▸ **PROBLEM TO WORK ON**
Write out the material in full, matching each line exactly.

▸ **TASK MATERIAL**

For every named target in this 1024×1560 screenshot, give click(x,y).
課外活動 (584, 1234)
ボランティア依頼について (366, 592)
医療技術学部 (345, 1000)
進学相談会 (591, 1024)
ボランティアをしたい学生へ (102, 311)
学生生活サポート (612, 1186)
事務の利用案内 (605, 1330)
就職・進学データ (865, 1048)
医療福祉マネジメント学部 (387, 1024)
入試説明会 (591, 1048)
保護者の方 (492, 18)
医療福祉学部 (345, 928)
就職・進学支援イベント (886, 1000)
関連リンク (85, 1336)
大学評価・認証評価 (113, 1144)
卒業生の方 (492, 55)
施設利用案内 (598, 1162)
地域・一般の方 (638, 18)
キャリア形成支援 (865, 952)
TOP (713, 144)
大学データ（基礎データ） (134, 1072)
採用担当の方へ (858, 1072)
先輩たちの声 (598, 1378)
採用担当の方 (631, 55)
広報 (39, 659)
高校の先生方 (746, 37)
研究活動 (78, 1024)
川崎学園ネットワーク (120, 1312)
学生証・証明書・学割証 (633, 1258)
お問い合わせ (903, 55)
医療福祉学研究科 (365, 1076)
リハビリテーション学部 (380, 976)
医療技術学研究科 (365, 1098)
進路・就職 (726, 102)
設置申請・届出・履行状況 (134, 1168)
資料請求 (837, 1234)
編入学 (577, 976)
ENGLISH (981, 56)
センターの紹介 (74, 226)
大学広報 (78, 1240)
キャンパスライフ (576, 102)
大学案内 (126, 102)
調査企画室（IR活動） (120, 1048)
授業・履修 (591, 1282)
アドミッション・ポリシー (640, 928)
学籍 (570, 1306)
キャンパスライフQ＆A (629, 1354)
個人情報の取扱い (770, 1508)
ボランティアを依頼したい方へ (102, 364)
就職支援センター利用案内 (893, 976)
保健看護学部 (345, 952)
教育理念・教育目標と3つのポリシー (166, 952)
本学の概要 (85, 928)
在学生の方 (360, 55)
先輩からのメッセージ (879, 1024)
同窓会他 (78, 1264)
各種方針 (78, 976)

▸ **SOLVED PROBLEM**
For every named target in this 1024×1560 screenshot, give click(x,y).
課外活動 (584, 1234)
ボランティア依頼について (366, 592)
医療技術学部 (345, 1000)
進学相談会 (591, 1024)
ボランティアをしたい学生へ (102, 311)
学生生活サポート (612, 1186)
事務の利用案内 (605, 1330)
就職・進学データ (865, 1048)
医療福祉マネジメント学部 (387, 1024)
入試説明会 (591, 1048)
保護者の方 (492, 18)
医療福祉学部 (345, 928)
就職・進学支援イベント (886, 1000)
関連リンク (85, 1336)
大学評価・認証評価 (113, 1144)
卒業生の方 (492, 55)
施設利用案内 (598, 1162)
地域・一般の方 (638, 18)
キャリア形成支援 (865, 952)
TOP (713, 144)
大学データ（基礎データ） (134, 1072)
採用担当の方へ (858, 1072)
先輩たちの声 (598, 1378)
採用担当の方 (631, 55)
広報 (39, 659)
高校の先生方 (746, 37)
研究活動 (78, 1024)
川崎学園ネットワーク (120, 1312)
学生証・証明書・学割証 (633, 1258)
お問い合わせ (903, 55)
医療福祉学研究科 (365, 1076)
リハビリテーション学部 (380, 976)
医療技術学研究科 (365, 1098)
進路・就職 (726, 102)
設置申請・届出・履行状況 (134, 1168)
資料請求 (837, 1234)
編入学 (577, 976)
ENGLISH (981, 56)
センターの紹介 (74, 226)
大学広報 (78, 1240)
キャンパスライフ (576, 102)
大学案内 (126, 102)
調査企画室（IR活動） (120, 1048)
授業・履修 (591, 1282)
アドミッション・ポリシー (640, 928)
学籍 (570, 1306)
キャンパスライフQ＆A (629, 1354)
個人情報の取扱い (770, 1508)
ボランティアを依頼したい方へ (102, 364)
就職支援センター利用案内 (893, 976)
保健看護学部 (345, 952)
教育理念・教育目標と3つのポリシー (166, 952)
本学の概要 (85, 928)
在学生の方 (360, 55)
先輩からのメッセージ (879, 1024)
同窓会他 (78, 1264)
各種方針 (78, 976)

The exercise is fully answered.